§ Selection
Evaluation of the Logistic Regression : The Hosmer-Lemeshow test

Author

Jumbong Junior

Hosmer-Lemeshow Test

Model performance is commonly evaluated based on two main criteria. Discrimination and calibration. The discrimination describes the ability of the model to assign higher probabilities of the outcomes to those observations that actually experience the outcome. A recognized metric for assessing a model’s discrimination is the area under the receiver operating characteristic (ROC) curve. Calibration or fit, on the other hand, captures how accurately the predicted probabilities is close to the actual occurence of the outcome. Several tests and graphical methods have been proposed to assess the calibration of a model, which is often referred to as “goodness of fit.” Among the goodness of fit tests, the Hosmer-Lemeshow (HL) test is the most widely applied approach (Nattino, 2020).

Central idea of the test : The main idea of the test is to divide the observations into groups and compute a chi2 statistic that reflects the overall mismatch between the observed number of events and the expected number of events in each group-outcome category.

§ Collected data
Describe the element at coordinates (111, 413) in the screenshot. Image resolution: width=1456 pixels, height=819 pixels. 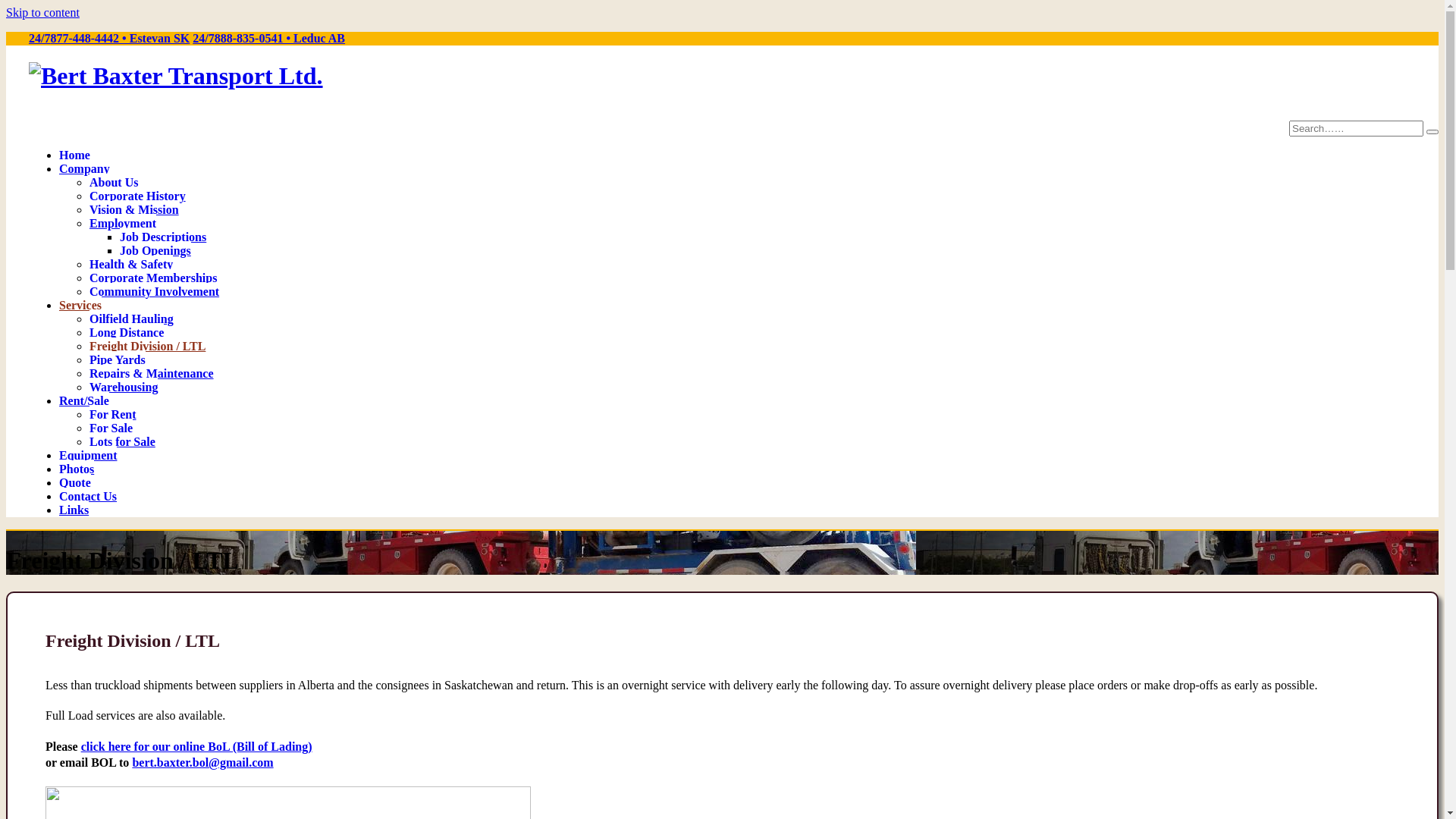
I see `'For Rent'` at that location.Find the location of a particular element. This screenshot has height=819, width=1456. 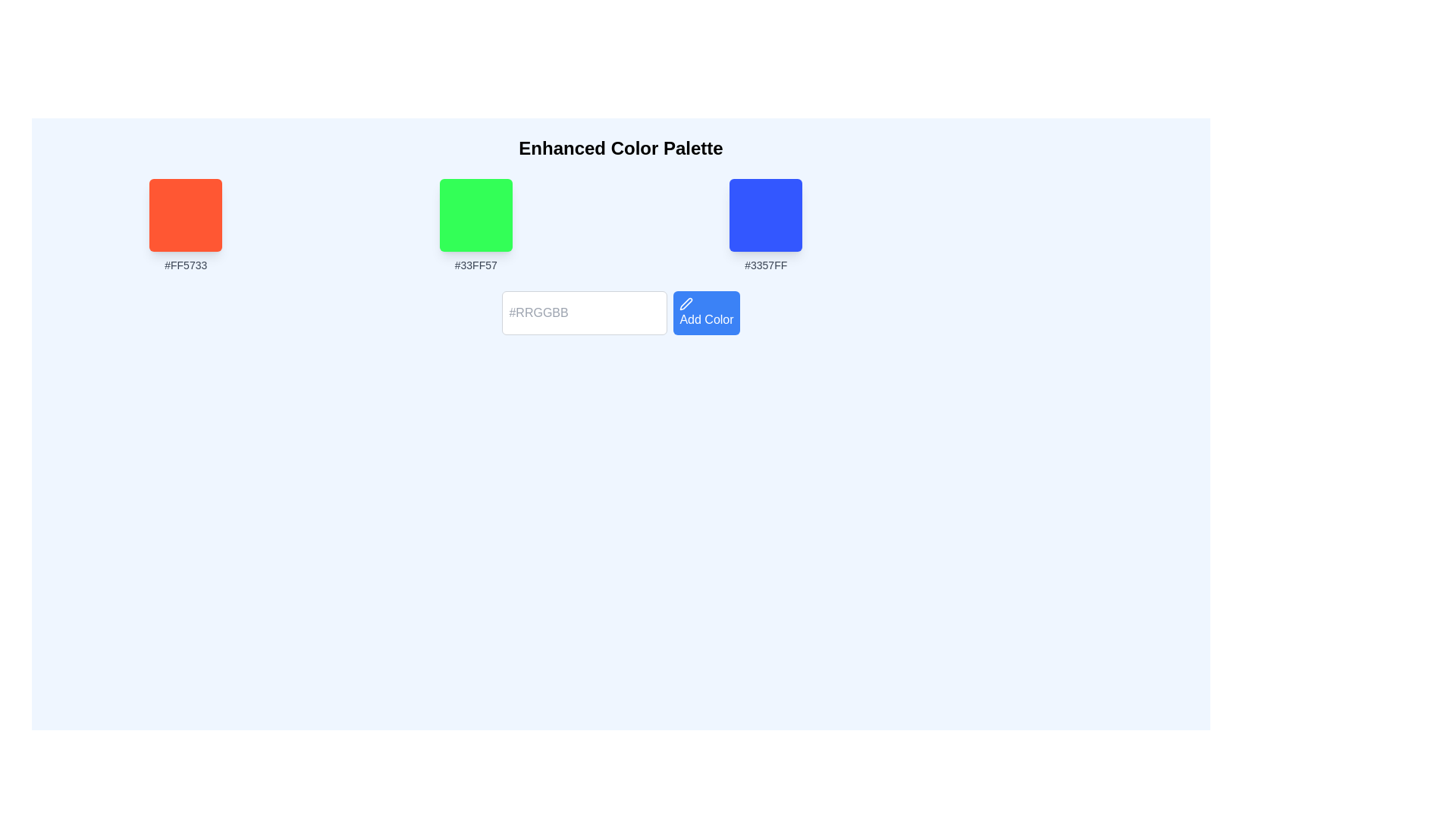

the rightmost square in the horizontal row of three color squares in the color palette, which is labeled '#3357FF' is located at coordinates (766, 215).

§ Exercises
- a) Extract, word for word, the part of the Hosmer-Lemeshow passage that opens with the words containing "Model performance is" and closes with "approach (Nattino, 2020).".
- b) Answer these questions from the Hosmer-Lemeshow passage.
(i) What are the two main criteria on which model performance is commonly evaluated?
(ii) Which metric is named as a recognized way to assess a model's discrimination?
(iii) What kind of statistic does the test compute over the groups of observations?
The listing is material apart from the Hosmer-Lemeshow passage.

§ Exercise answers
- a)
Model performance is commonly evaluated based on two main criteria. Discrimination and calibration. The discrimination describes the ability of the model to assign higher probabilities of the outcomes to those observations that actually experience the outcome. A recognized metric for assessing a model’s discrimination is the area under the receiver operating characteristic (ROC) curve. Calibration or fit, on the other hand, captures how accurately the predicted probabilities is close to the actual occurence of the outcome. Several tests and graphical methods have been proposed to assess the calibration of a model, which is often referred to as “goodness of fit.” Among the goodness of fit tests, the Hosmer-Lemeshow (HL) test is the most widely applied approach (Nattino, 2020).

- b)
(i) Discrimination and calibration.
(ii) The area under the receiver operating characteristic (ROC) curve.
(iii) A chi2 statistic.